Five characters stumble towards the possibilities of being seen, being heard and being loved one unusually warm January day in Harlem.
Devaun and Jeron are two young African-American men who are looking to earn respect in the neighborhood. Nirmala Singh and her brother, Ishan, run a small neighborhood grocery store. Nirmala's husband, Prasad, has been in a coma for three years after a robbery gone wrong. She can't being herself to pull the plug and cash in Prasad's million-dollar life insurance to find his surgery.
After Devaun is inappropriately solicited in a store by a man from the neighborhood, he and Jeron decide to take matters into their own hands and warn the neighborhood. Their door-to-door poster campaign brings them into the store and into the lives of Nirmala and Indira, as Ishan now calls herself.
Indira has recently quit her accounting job to start a dating service. Her first attempt at matchmaking is with Joe, a lonely neighborhood sanitation worker with a crush on Nirmala. Joe lives alone, eating ice-cream and afraid to hope for love after the breakup of his marriage. Nirmala, who had a loveless marriage with Prasad, is afraid to hope to ever be in love.

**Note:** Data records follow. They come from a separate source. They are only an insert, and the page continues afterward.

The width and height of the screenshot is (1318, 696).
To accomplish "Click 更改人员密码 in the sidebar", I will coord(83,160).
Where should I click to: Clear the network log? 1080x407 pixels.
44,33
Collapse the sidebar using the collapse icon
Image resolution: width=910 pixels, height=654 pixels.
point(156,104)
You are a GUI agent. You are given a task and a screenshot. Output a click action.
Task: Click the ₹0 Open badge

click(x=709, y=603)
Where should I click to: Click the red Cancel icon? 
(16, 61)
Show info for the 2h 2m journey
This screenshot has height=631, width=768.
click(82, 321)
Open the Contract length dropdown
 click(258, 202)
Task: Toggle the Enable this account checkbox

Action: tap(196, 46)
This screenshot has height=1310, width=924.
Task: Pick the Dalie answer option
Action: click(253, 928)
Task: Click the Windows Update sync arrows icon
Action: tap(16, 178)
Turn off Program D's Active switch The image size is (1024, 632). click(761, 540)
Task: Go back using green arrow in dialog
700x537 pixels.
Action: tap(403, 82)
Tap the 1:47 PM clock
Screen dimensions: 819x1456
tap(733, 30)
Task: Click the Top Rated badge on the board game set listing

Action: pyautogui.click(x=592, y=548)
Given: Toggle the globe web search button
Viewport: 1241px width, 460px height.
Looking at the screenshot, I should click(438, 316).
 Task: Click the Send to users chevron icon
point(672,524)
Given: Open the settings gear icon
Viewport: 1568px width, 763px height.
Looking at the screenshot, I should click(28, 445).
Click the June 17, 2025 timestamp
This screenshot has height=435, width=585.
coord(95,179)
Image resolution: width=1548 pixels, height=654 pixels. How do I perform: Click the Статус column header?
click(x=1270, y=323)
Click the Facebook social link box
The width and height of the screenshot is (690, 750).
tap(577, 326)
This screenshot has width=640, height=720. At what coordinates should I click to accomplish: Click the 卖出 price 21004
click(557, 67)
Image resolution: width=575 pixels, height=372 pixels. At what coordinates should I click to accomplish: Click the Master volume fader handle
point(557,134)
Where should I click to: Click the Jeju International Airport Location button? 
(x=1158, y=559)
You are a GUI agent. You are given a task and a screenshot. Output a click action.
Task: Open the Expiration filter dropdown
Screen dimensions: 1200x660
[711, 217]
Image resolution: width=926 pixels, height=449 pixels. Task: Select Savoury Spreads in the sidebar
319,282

Devaun, meanwhile, is smitten with pre-op Indira and eventually ends up on a date with her. By the end of the play, these five characters are living proof that everyone deserves love.
REVIEWS:
"An engaging, buoyantly acted romantic comedy... It's rare to leave a play with such a strong desire to spend more time in the characters' company."
The New York Times
"A fresh take on the traditional romantic comedy."